“And we know that in all things God works for the good of those who love him, who have been called according to his purpose.”
If you’re a pastor or church planter out there – I’m sure you’ve quoted this verse a thousand times already amidst the current pandemic. As people are searching out answers to “why God” and “where is God” – Romans 8:28 is a staple response. And make no mistake about it – it’s an appropriate response. However, the reason it’s an appropriate response has actually shifted in my mind and heart over the last month, and the shift has been all around the my (and likely most of our) presumed definition of the word “good.”
Let me explain…
For those living in the United States, our definition of “good” is generally interpreted as God will help us, bless us, be with us, provide for us, keep us safe, heal us and get us through whatever we’re going through. (And if that’s not how you interpret the “good” then understand that’s how 95% of people across the country interpret it!)
Simply, our definition revolves around God improving our problems and enhancing our position in this life.

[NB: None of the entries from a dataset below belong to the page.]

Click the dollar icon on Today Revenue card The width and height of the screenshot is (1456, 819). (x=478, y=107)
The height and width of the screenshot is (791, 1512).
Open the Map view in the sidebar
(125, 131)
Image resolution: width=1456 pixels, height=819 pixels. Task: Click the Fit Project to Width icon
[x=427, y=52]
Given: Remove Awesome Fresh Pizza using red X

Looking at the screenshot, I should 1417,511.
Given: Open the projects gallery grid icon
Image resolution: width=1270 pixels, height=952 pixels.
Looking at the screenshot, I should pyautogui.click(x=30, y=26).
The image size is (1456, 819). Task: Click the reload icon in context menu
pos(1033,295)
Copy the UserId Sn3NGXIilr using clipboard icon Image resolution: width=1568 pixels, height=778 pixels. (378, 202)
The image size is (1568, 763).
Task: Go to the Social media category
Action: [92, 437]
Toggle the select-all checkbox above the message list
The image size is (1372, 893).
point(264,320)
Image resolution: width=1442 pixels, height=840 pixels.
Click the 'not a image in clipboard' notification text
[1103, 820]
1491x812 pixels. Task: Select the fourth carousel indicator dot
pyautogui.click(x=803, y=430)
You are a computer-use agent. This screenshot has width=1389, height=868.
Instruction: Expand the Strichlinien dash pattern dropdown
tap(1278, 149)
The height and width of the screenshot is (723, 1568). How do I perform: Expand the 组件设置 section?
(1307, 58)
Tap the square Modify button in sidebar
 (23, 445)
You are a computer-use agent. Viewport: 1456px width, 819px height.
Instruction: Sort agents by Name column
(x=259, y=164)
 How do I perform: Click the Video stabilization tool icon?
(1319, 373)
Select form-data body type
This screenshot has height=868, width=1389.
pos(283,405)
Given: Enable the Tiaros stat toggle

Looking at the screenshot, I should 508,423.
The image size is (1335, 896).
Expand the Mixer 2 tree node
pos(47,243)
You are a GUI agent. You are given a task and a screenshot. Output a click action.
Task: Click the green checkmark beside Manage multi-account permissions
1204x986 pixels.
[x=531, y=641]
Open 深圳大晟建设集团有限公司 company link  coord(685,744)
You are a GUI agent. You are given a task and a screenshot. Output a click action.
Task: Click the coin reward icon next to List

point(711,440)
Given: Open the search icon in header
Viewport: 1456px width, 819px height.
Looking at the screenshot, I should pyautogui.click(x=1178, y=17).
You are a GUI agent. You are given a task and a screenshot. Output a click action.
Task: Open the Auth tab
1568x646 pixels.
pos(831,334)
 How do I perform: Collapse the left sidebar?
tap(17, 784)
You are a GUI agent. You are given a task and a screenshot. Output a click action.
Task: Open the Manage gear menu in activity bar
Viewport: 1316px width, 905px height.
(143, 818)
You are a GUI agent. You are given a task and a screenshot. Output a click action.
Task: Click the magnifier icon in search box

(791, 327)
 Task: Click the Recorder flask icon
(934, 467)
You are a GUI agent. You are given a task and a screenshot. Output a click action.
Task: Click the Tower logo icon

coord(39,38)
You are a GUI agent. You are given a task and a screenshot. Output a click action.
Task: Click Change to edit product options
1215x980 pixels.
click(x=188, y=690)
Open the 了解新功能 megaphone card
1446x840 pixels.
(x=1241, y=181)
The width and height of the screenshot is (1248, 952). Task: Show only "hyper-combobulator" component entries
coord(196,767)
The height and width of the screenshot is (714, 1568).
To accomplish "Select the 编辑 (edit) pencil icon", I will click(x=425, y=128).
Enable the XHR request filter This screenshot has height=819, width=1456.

However, what if “good” also includes the opposite of this sentiment?
What if “good” is also to include God allowing our problems to increase and jeopardizing our position in this life?
To that point, consider another passage of Scripture.
In 2 Corinthians 12, Paul talks having a thorn in his flesh that he begged God to remove three different times. While we don’t know what the thorn was exactly, we do know Paul identified it with being some type of messenger from Satan to that was tormenting him (verse 7a).
Now, does such a description sound “good”? Hardly.
And would it seem “good” for God to answer Paul’s prayer? If we’re honest, we’d answer that question, “Most definitely!”
What we discover is that God does answer Paul’s prayer, but His “good” response doesn’t fit into what many of us deem as “good” for it does not involve Paul’s deliverance from his painful reality. Rather, God’s nonresponse lets Paul’s thorn problem persist, which results in him taking a lower position in life – a position of dependence. God explains this as “good” because it keeps Paul from “becoming proud” (v. 7b), and it reveals to him that God’s “grace is all you need” for God’s “power works best in weakness” (v. 9).
If you were Paul – how would we respond to God’s “good” response? If we’re honest – I think most of us would have great trouble seeing God’s goodness in what feels like an unanswered prayer that brings about more pain and suffering. But listen to Paul’s conclusion – the same Paul, by the way, who said God works for the good of those who love in Romans 8:28! …
“So now I am glad to boast about my weakness, so that the power of Christ can work through me. That’s why I take pleasure in my weaknesses, and in the insults, hardships, persecutions, and troubles that I suffer for Christ (and I’d add in pandemic panic). For when I am weak, then I am strong. – 2 Corinthians 12:9b-10 NIV
Such an attitude is what I’m praying I would possess and help pass on to others amidst the COVID-19 crisis. It’s a more robust view of “good” that I believe truly helps others rise above our limited, culturally-conditioned view of “good.” It’s a more honest, Biblically-substantiated, and Jesus-evidenced definition of “good” that we all need right now.
“Good” has always included God either causing or allowing crisis to turn our attention and allegiance to Christ. And perhaps that’s what we’re experiencing right now on a global scale? If so, I want to find it good to take pleasure in this time of weakness because when I’m weak, I experience God’s strength and power.
And without a doubt – that’s most definitely “good.”